Newsbrief Archive

Natural Gas Currents News - December 2015

Pipeline Safety in the Government Spotlight

A new set of safety guidelines for natural gas pipelines appears to be imminent. The Pipeline and Hazardous Materials Safety Administration (PHMSA) has proposed new rules for detecting leaks, making pipeline repairs and replacing aging infrastructure.

There is also federal legislation in the works. On Sept. 30, the House Energy and Commerce Committee formally backed the North American Energy Security and Infrastructure Act of 2015, a bill that would provide incentives for natural gas pipeline replacements. Subsequently, the bill was passed in the House on December 3, and now goes to the Senate for consideration.

In addition, a Senate subcommittee convened a Sept. 29 hearing on “Pipeline Safety: Oversight of Our Nation’s Pipeline Network.” This was the second hearing of its kind as the Committee considers new pipeline safety legislation.

This action has been spurred by serious US pipeline incidents in the past decade. Over the last 10 years, more than 1,700 “significant” gas leaks in American pipelines have resulted in at least 135 deaths, 600 injuries and billions of dollars in damages. A “significant” leak is defined as one that causes death, injury or at least $50,000 in property damage.

It’s actually a small percentage when you consider the number of pipelines in the country–300,000 miles of transmission pipelines and 2.1 million miles of distribution lines–but many of the accidents are preventable, according to experts.

Environmental Issues

Another issue is the environmental hazard, and cost of wasted fuel, caused by pipeline leaks. According to a recent story in the Colorado-based High Country News, “methane’s global warming potential is about 30 times that of carbon dioxide over a 100-year period. So when a natural gas pipeline leaks, it cuts into the greenhouse gas benefits gained at the electricity-generation stage.” 

PHMSA has estimated that, since 2010, more than 13 billion cubic feet of gas has been released into the atmosphere through pipeline leaks.

Aging Infrastructure

The major cause of gas leaks is a pipeline network that is old and in need of repair. About 38 percent of the nation’s distribution pipelines and 57 percent of transmission lines were built before 1970, when the first federal safety rules for gas pipelines were instituted.

Approximately 12 percent of these pipelines date back to the 1940s and earlier.

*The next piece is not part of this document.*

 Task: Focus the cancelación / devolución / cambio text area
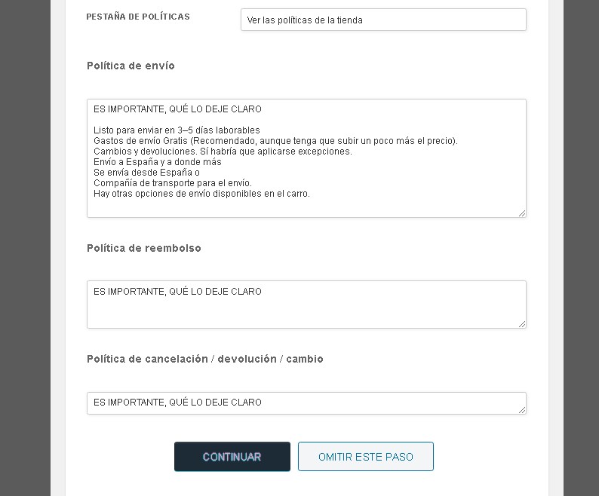[x=306, y=403]
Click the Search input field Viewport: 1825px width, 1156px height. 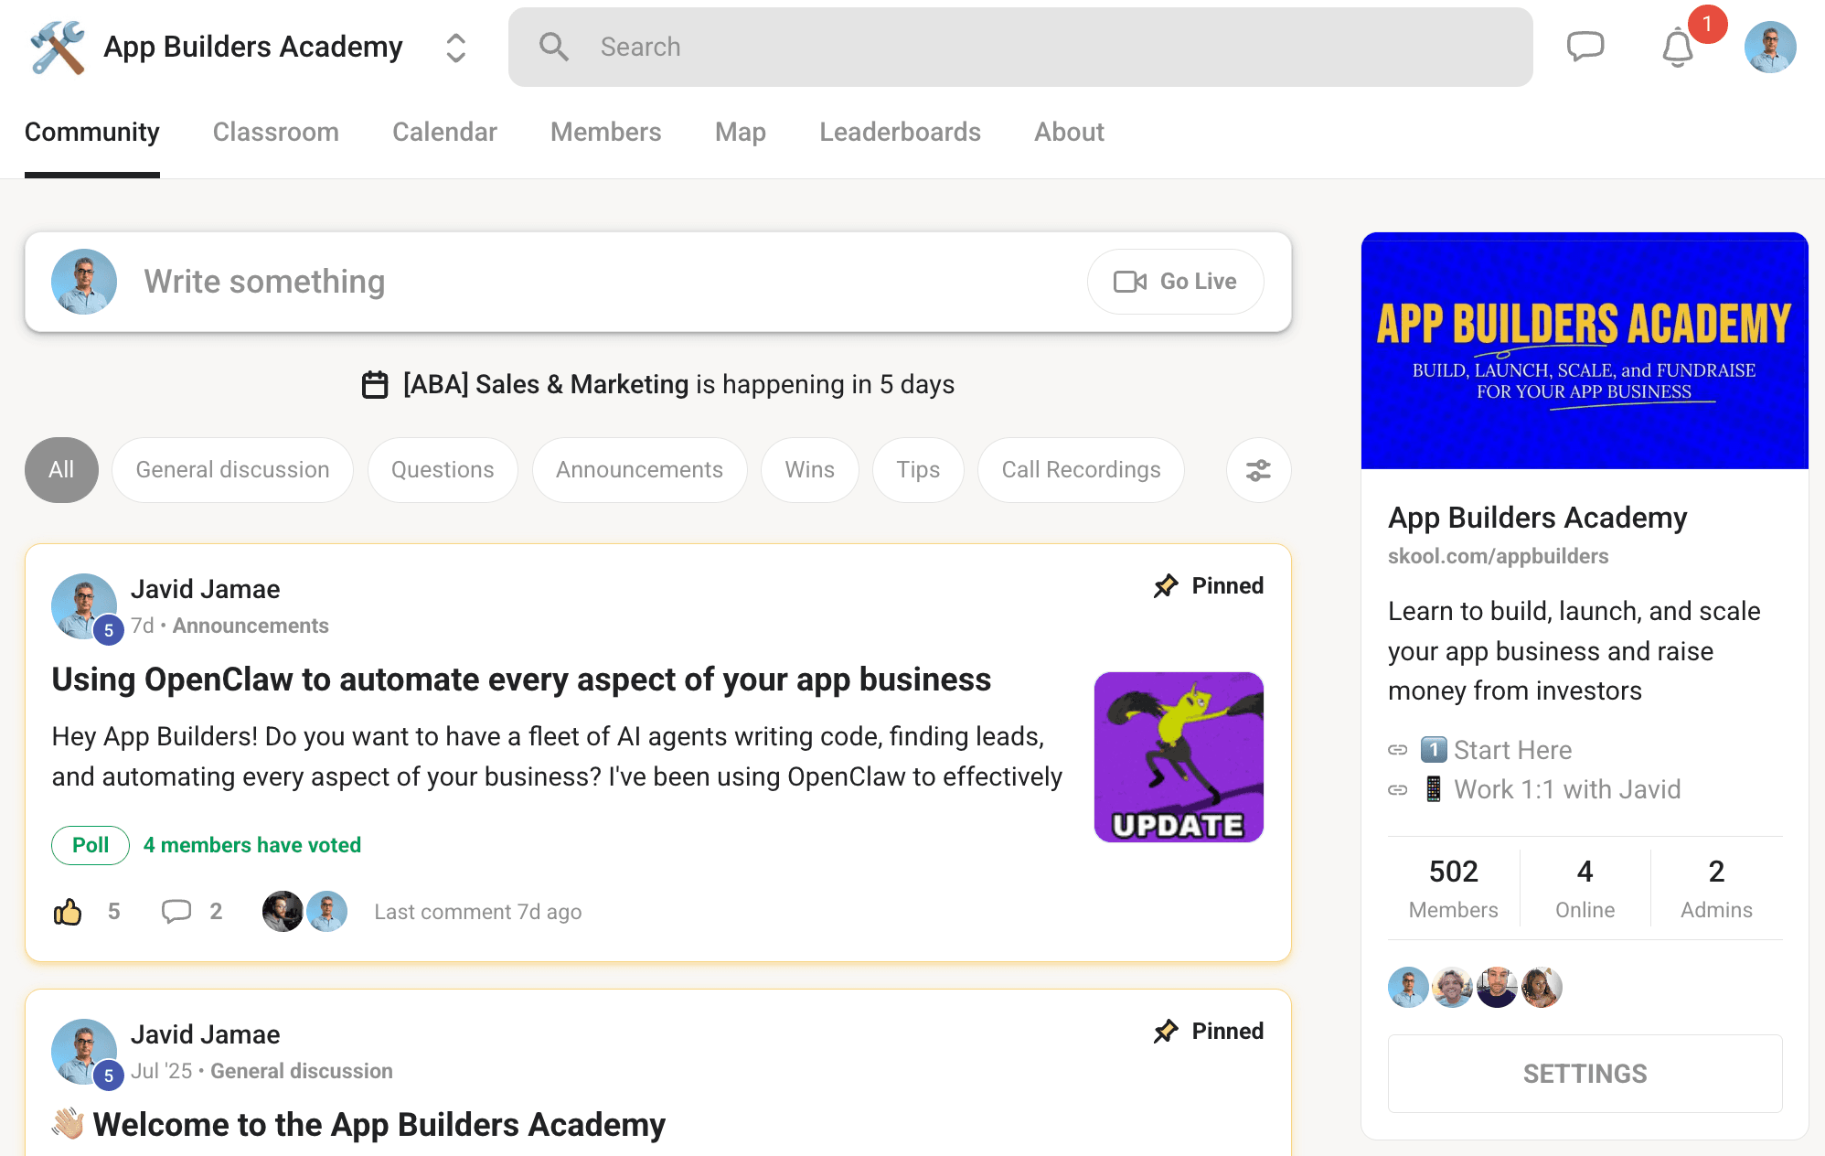point(1019,48)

Many of the old pipelines were made of cast iron and bare steel, which are prone to corrosion and cracking. Although there are other causes for leaking pipelines–such as severe weather, automobile accidents and careless digging–identification and replacement of aging pipelines is the top priority.

The Cost

The biggest issue with pipeline replacement is the tremendous cost, which is then passed on to ratepayers. Replacing one mile of pipeline costs at least $1 million, sometimes as much as $2-3 million. Because replacement is also a time-intensive process, utilities are forced to prioritize these projects, focusing on infrastructure that is most likely to fail.

Alternative Solutions

Since a full change-out of pipelines can take decades, other solutions are currently being used. These include Integrity management and cathodic protection.

As you're likely aware, integrity management--consisting of testing the system, identifying potential problems, ranking the risks and implementing appropriate measures--can be very effective, and is more practical, than wholesale replacement but does not entirely eliminate the risk of pipeline failure.

The same can be said for cathodic protection, a technique used to control the corrosion of a metal surface by making it the cathode of an electrochemical cell. Through this method, the pipeline surface is connected to a more easily corroded “sacrificial metal” to act as the anode.

What’s Next?

Virtually everyone agrees that a safer natural gas pipeline system is in everyone’s best interests. The main issue is: who is going to foot the bill? And how will this affect rates and profits?

An equally important concern is whether utilities can make the necessary repairs and replacements quickly enough to significantly reduce the number of potential accidents.

Some of the proposed federal legislation will provide financial incentives for pipeline replacement. When will it take effect? Will it be enough? Either way, it appears that natural gas utilities will face some challenging decisions in the years to come.